Why does the pulse related to the inverted phase travel to the right?

[Rodrigo Schmidt]

So I'm having a introductory study on waves and there's something that i can't understand when dealing with reflections on a fixed end. We have the general solution for the wave equation:
$y(x,t)=f(x-vt)+g(x+vt)$
Supposing that the fixed point is in the origin we have the boundary condition:
$y(0,t)=0$
Which leads to:
$f(-vt)=-g(vt)$
Using this, for an arbitrary pulse going to the left we have the solution (While this may seem strange, the equation below fits the boundary conditions and the wave equation):
$y(x,t)=g(x+vt)-g(vt-x)$
Therefore, as far as I'm concerned, before the reflection, the pulse would be, normally, traveling to the left and there would be something like a "virtual pulse" with inverted phase and position travelling, too, to the left.
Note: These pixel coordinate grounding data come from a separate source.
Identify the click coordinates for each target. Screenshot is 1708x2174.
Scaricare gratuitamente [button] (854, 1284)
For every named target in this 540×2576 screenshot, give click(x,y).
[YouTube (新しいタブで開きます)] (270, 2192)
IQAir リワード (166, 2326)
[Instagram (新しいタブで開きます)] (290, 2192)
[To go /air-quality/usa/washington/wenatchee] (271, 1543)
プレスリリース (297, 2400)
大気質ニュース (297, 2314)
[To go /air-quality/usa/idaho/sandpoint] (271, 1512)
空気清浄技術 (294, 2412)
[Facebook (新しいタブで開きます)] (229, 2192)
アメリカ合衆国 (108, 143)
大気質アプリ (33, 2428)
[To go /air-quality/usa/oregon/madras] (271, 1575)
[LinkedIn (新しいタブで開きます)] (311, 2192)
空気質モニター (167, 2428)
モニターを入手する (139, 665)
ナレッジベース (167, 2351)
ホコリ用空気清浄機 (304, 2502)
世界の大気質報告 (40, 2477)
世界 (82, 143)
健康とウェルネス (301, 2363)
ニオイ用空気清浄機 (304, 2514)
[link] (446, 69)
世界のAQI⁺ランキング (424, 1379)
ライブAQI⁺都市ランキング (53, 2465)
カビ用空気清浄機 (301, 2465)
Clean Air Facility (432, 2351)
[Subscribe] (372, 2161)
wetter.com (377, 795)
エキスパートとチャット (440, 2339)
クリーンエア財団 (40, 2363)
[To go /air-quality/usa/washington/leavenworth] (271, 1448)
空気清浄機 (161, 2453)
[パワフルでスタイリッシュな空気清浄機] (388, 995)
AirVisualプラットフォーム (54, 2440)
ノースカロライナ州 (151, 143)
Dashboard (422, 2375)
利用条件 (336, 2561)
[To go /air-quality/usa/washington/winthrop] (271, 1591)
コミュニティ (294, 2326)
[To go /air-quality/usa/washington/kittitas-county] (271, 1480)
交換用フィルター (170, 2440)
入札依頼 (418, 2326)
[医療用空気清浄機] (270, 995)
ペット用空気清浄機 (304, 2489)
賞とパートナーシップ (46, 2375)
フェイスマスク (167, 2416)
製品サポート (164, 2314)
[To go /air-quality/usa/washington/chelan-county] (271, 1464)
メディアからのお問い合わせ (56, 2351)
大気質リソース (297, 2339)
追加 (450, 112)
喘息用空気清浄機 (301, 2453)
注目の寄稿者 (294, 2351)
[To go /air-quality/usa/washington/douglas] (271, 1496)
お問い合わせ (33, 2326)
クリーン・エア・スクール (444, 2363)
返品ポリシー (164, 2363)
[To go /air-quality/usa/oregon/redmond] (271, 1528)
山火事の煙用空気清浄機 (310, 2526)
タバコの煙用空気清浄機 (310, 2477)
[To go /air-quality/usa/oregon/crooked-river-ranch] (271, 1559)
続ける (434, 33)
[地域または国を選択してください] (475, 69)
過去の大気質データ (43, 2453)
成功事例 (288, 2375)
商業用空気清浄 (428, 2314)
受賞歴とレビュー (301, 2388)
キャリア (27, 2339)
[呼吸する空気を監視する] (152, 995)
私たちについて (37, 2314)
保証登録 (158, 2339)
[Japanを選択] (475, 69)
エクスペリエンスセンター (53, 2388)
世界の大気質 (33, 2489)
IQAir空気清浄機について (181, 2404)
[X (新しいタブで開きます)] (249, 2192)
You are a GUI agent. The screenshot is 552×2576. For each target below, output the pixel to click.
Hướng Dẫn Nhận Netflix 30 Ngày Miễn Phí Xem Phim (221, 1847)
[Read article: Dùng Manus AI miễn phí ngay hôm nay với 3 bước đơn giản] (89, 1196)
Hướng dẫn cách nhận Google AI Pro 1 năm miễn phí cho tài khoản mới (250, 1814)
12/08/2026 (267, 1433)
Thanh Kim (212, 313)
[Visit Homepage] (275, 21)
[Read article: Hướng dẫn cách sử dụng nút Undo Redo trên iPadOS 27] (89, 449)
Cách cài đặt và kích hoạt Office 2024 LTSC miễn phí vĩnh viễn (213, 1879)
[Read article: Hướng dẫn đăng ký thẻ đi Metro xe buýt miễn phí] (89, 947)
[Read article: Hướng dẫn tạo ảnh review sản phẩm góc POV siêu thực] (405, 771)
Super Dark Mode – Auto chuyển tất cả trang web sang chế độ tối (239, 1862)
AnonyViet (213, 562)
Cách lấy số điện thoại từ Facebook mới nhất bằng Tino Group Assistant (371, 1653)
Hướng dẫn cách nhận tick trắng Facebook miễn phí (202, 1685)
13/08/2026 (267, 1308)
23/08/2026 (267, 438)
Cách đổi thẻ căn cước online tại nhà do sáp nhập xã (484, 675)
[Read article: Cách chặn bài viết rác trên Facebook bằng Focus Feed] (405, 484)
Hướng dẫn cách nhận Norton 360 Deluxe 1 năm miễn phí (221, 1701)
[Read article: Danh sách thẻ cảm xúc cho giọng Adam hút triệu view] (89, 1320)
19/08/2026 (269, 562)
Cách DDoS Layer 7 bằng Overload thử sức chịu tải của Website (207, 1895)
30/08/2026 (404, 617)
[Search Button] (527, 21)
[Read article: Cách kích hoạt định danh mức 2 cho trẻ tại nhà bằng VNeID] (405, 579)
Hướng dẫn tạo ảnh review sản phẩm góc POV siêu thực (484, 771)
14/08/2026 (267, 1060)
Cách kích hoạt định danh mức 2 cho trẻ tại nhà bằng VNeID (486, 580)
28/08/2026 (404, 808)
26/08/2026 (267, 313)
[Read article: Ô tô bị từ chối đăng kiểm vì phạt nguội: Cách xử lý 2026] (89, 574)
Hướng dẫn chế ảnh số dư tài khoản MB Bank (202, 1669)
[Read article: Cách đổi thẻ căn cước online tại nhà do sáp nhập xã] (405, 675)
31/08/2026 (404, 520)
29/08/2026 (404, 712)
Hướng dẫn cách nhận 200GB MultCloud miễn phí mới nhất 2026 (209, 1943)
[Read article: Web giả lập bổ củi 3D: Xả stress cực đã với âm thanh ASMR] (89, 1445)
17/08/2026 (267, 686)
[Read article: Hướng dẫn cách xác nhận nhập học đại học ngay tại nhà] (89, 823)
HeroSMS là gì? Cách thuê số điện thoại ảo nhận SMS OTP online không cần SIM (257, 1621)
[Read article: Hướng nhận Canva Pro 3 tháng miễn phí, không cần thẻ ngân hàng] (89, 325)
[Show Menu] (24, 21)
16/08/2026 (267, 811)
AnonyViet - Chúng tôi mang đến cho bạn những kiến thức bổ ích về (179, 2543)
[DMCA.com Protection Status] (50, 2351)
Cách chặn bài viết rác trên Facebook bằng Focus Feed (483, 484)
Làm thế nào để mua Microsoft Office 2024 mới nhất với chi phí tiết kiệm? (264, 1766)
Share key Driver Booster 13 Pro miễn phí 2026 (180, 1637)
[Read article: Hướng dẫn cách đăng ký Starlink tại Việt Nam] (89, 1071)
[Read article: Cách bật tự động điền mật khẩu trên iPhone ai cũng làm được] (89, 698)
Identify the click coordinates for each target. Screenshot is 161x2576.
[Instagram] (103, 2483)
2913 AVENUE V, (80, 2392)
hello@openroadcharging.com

That would mean that when the real pulse reaches the origin, there would be no reflection. There's obviously an error in my logic and the book conclusion on the acquired solution is that the initially virtual pulse is traveling to the right (Which leads to the correct conclusion). What I'm not seeing on this second term? What leads to the conclusion that the pulse related to it travels to the right?

 

[Orodruin]

What leads to the conclusion that the pulse related to it travels to the right?

The phase moves to the right.

In other words, after time vt it will have the same value at position x as it had at position x-vt at time t=0.